→ THE EXERCISE: Rewrite everything below from the line containing "Task: Click the" down to the line containing "Action: (3, 289)", replacing "orange" with "red" and keeping all else unchanged. Leave the pictures out of your answer.

→ RECORDS FOR THIS EXERCISE:
## start

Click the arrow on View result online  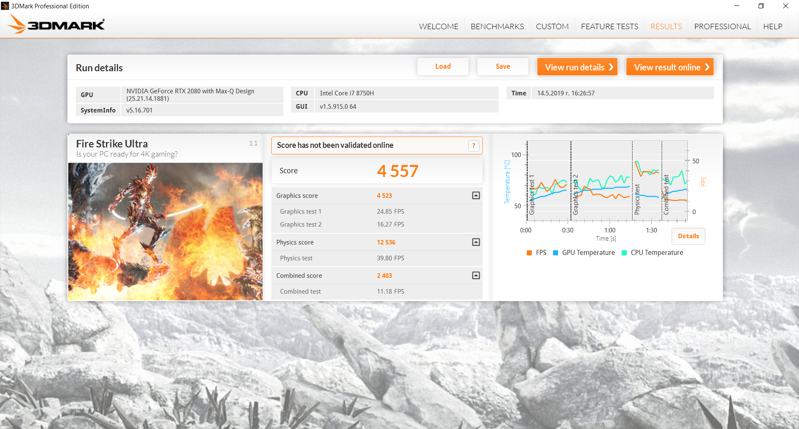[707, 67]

## end
## start

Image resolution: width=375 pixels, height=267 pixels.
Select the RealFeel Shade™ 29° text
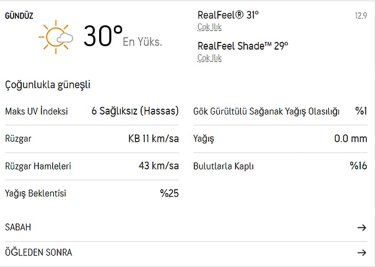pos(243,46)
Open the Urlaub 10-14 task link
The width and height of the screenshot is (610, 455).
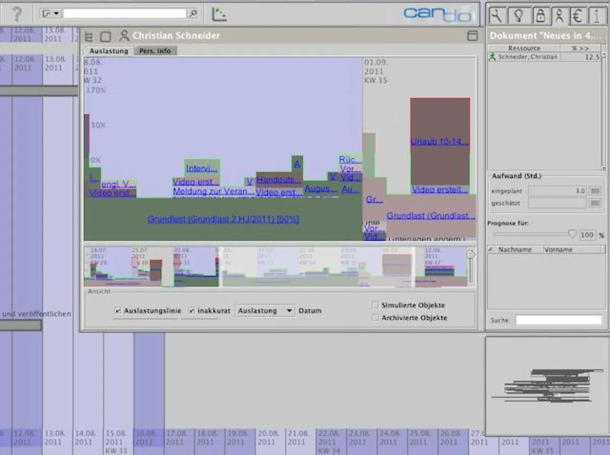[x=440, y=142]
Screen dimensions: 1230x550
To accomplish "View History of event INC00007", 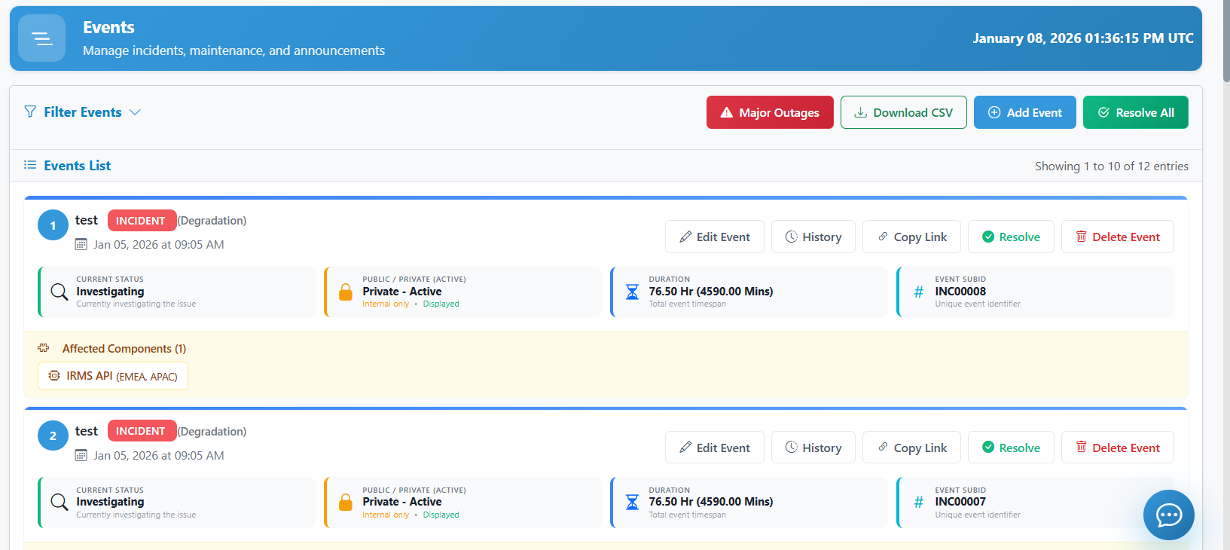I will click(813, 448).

## end
## start

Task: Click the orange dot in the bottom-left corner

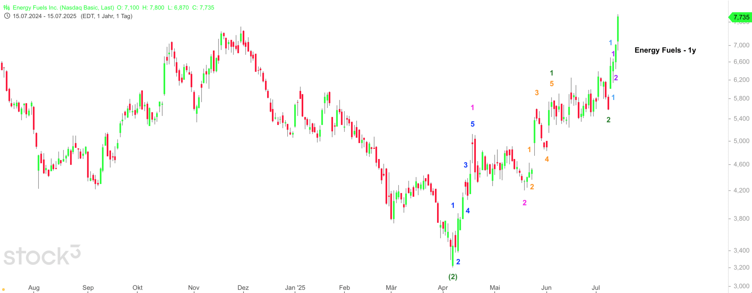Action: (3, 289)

## end

→ RESPONSE FOR THIS EXERCISE:
Task: Click the red dot in the bottom-left corner

Action: (3, 289)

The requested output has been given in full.